▶ 题目
请把以包含“This screenshot has width=952, height=1270.”的那一行开头、以包含“will click(x=125, y=429).”的那一行结尾的部分改写成编号列表，首尾两行都算在内，空行不计。

▶ 数据
==============================
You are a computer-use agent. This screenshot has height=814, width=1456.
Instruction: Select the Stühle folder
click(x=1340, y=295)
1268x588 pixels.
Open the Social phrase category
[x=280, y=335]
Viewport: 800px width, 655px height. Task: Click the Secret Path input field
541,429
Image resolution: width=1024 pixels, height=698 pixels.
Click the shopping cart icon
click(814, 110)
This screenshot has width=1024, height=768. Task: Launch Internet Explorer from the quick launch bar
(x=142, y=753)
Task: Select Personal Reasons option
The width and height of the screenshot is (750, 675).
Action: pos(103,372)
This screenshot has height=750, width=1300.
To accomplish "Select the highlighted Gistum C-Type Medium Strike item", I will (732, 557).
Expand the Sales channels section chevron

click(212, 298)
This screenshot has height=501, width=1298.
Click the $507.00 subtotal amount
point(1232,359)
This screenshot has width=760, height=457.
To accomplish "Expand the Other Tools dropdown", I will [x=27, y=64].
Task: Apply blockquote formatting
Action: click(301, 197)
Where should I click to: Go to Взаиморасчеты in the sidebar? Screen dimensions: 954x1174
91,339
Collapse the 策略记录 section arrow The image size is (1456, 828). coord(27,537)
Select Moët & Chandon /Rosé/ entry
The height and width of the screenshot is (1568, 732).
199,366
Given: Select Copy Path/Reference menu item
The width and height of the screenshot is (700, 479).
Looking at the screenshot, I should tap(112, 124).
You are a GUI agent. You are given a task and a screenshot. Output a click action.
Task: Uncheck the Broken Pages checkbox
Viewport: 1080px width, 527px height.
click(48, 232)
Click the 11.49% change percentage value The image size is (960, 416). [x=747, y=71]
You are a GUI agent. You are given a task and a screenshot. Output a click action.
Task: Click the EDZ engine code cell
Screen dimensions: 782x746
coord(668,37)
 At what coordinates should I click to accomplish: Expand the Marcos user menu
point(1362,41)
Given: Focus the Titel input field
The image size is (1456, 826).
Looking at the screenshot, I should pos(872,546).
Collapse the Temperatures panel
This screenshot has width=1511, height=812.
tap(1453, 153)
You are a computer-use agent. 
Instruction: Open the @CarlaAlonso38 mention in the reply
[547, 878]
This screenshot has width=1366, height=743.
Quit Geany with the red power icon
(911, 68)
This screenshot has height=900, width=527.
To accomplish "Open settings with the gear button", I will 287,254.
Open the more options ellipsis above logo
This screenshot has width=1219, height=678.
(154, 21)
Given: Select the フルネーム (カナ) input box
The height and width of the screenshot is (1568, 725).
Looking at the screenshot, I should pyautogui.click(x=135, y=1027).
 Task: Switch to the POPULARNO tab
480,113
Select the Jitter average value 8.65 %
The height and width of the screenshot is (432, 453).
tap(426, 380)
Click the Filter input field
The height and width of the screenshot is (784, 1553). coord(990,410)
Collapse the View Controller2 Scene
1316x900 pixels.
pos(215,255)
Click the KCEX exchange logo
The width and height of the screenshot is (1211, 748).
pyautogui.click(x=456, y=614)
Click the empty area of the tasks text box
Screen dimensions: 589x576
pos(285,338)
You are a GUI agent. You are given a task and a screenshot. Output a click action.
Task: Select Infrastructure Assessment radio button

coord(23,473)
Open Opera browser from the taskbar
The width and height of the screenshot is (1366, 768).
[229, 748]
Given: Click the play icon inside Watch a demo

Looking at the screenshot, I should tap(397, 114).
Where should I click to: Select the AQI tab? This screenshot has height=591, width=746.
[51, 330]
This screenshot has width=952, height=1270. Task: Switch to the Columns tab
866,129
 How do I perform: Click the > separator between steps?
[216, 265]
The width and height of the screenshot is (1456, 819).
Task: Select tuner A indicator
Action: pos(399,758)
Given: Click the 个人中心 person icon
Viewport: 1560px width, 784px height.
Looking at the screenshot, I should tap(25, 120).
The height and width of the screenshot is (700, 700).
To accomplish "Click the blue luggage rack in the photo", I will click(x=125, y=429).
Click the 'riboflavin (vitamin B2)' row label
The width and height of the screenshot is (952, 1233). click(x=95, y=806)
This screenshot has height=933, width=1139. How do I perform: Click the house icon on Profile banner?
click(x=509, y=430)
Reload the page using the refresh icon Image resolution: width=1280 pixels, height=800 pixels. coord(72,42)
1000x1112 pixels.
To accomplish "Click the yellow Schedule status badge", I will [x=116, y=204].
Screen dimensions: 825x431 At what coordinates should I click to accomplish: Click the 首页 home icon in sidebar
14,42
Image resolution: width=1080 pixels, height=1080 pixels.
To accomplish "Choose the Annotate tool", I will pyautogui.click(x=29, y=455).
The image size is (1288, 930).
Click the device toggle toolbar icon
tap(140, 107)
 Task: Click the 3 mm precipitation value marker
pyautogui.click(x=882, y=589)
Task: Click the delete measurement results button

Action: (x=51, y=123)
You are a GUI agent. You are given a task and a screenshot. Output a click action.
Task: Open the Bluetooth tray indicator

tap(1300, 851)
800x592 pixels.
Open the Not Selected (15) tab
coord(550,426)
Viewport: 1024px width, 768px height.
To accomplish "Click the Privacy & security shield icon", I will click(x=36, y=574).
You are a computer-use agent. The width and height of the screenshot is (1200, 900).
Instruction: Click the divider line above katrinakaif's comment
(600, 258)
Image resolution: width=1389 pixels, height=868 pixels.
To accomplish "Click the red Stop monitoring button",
==============================
▶ 本题答案
1. This screenshot has width=952, height=1270. Task: Switch to the Columns tab
2. 866,129
3.  How do I perform: Click the > separator between steps?
4. [216, 265]
5. The width and height of the screenshot is (1456, 819).
6. Task: Select tuner A indicator
7. Action: pos(399,758)
8. Given: Click the 个人中心 person icon
9. Viewport: 1560px width, 784px height.
10. Looking at the screenshot, I should tap(25, 120).
11. The height and width of the screenshot is (700, 700).
12. To accomplish "Click the blue luggage rack in the photo", I will click(x=125, y=429).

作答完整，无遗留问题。